Them’s Fighting Words

We have to thank wars and conflict for many of the popular words in our language today. During occupations our soldiers pick up slang; while fighting with another culture, we learn more about it and assimilate its words (quite the opposite of politicians’ intentions, I think).

World War II boosted the English vocabulary. The thing about world wars is that the participants are forced to be in contact with civilizations around the globe, whether they agree with those people and their ideologies or not. WWII first brought us blitz (1940, from German Blitzkriegsnafu (1941, military abbreviation, ‘situation normal, all f*cked up’), honcho (1947, from Japanese Hancho), and pin-up (1941, first was Dorothy Lamour). The atomic bombs created some menacing vocab: countdown, fallout, fission, fusion, mushroom cloud, and test site.

Next came the Korean War. Also known as The Forgotten War or the Unknown War, this war had an ambiguous ending and it’s culturally disremembered in the US. Brainwashing is a term from this war. It’s a direct translation of the Chinese term xi nao (1950). Chopper, slang for helicopter, is military slang from the same period (1951). I’m guessing the term comes from the chopping action of the helicopter blades.

The Vietnam war created and introduced even more words: defoliate, domino theory, napalm. Some words took on new meanings: a situation escalates, pacification meant to wipe out resisters, and hawks and doves were pro- or anti-war. Nixon’s use of the phrase the silent majority caused a wide spread of the phrase after a presidential address.
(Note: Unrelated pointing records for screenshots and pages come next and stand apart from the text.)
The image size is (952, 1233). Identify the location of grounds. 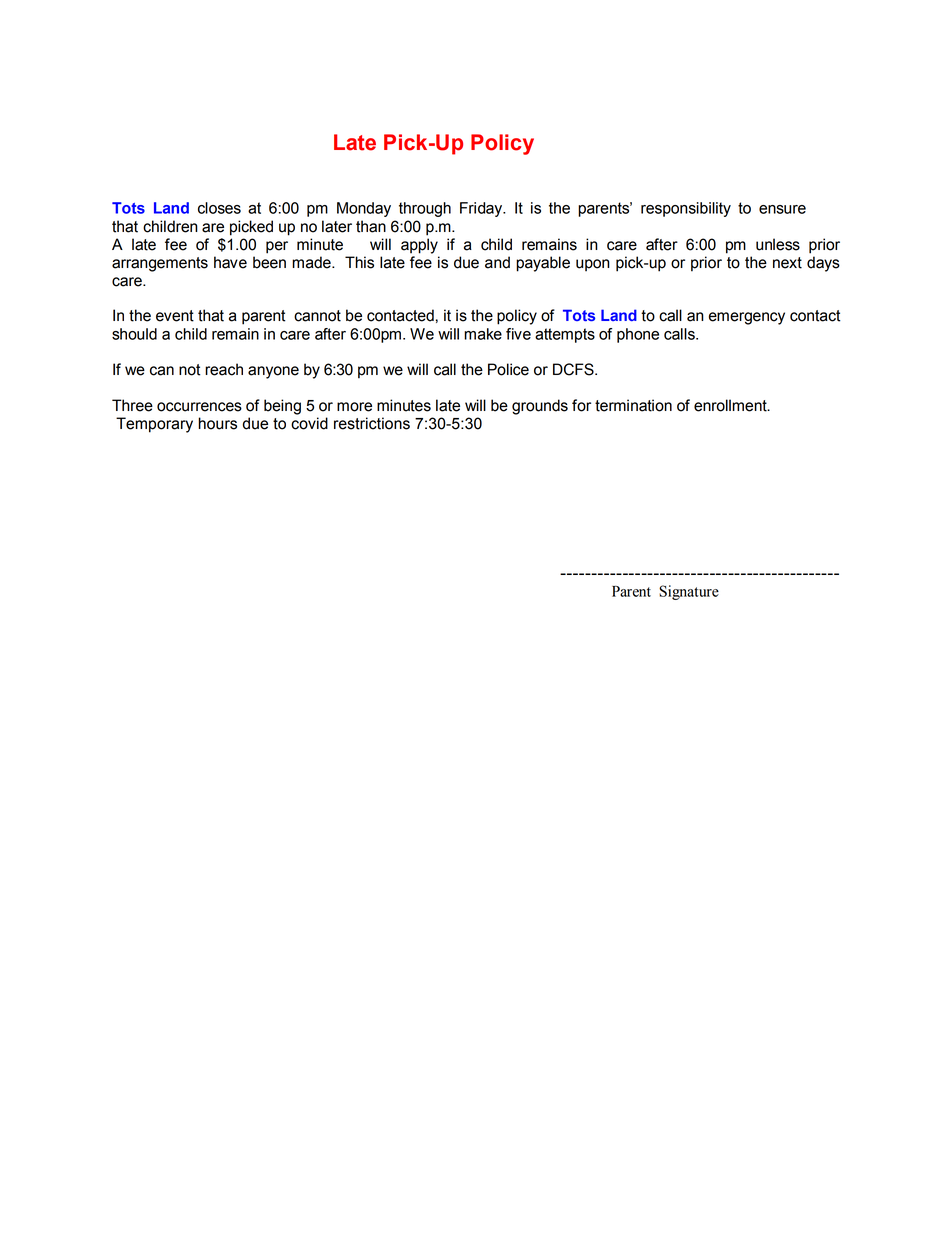
(540, 407).
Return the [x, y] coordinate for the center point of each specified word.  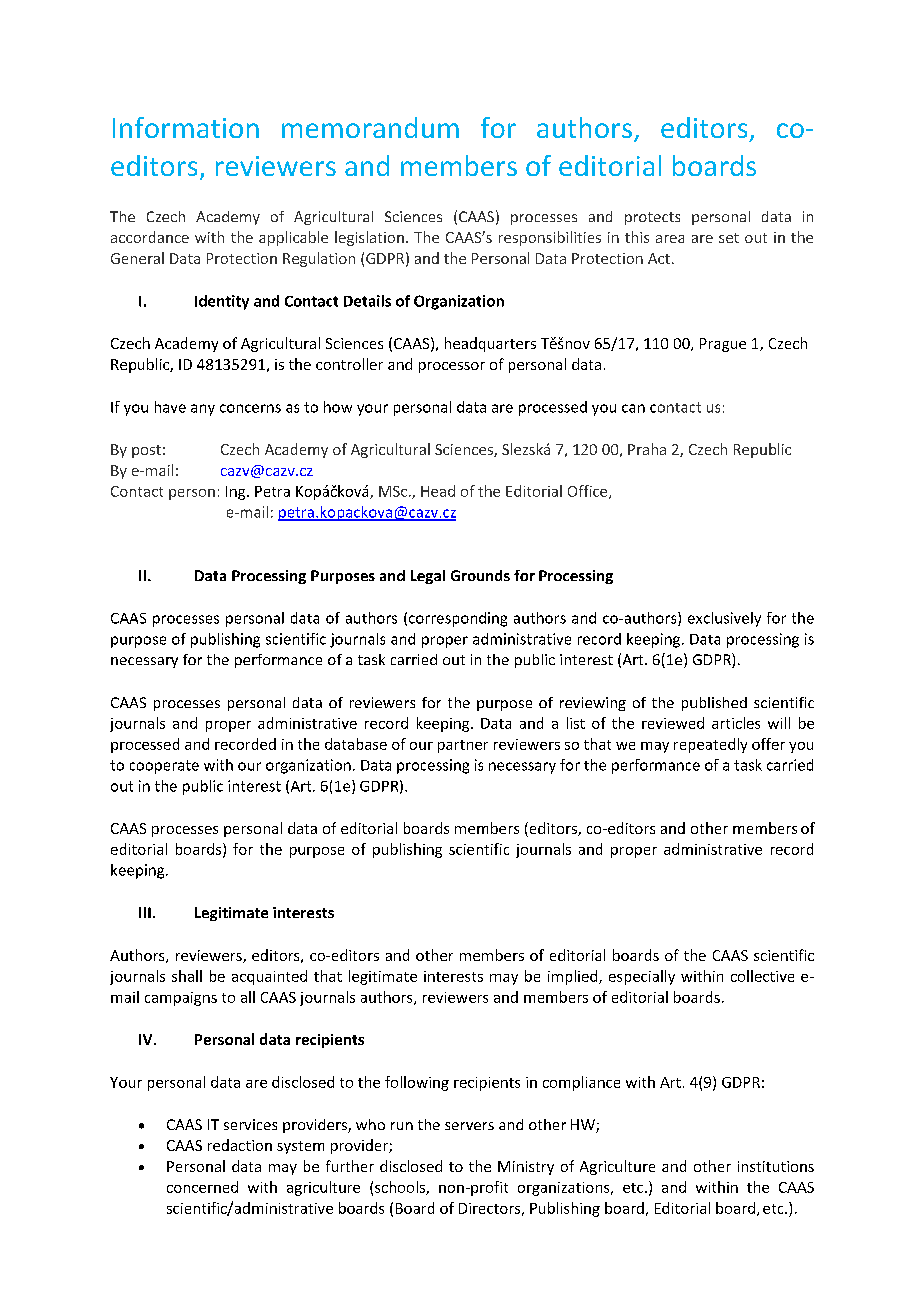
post [146, 451]
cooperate [164, 767]
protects [652, 218]
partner [463, 746]
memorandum [370, 127]
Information [186, 127]
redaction [240, 1145]
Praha [647, 449]
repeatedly [710, 745]
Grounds [480, 575]
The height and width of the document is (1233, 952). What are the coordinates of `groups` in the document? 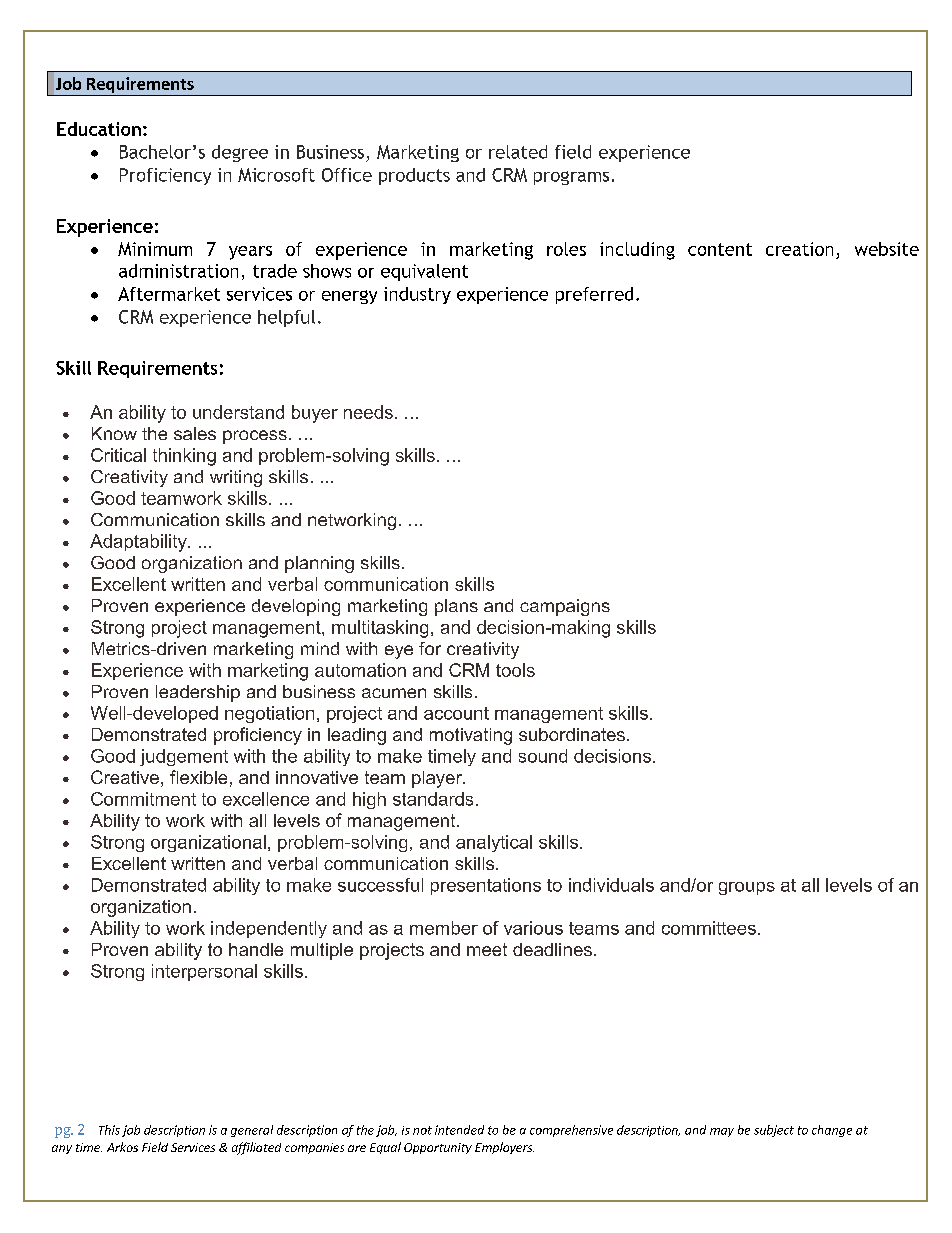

I got the idea for this post from a book I’m reading: The Story Of English by Robert McCrum, Robert MacNeil, and William Cran.

0 Comments Add Yours ↓

  1. 1

    this is really interesting maggie. my dad was an airman, and i grew up with SNAFU in the vocab. cool to know where it comes from!

  2. 2

    my dad says “fubar” = f*d up beyond all recognition. what say you word guru? is FUBAR in your books?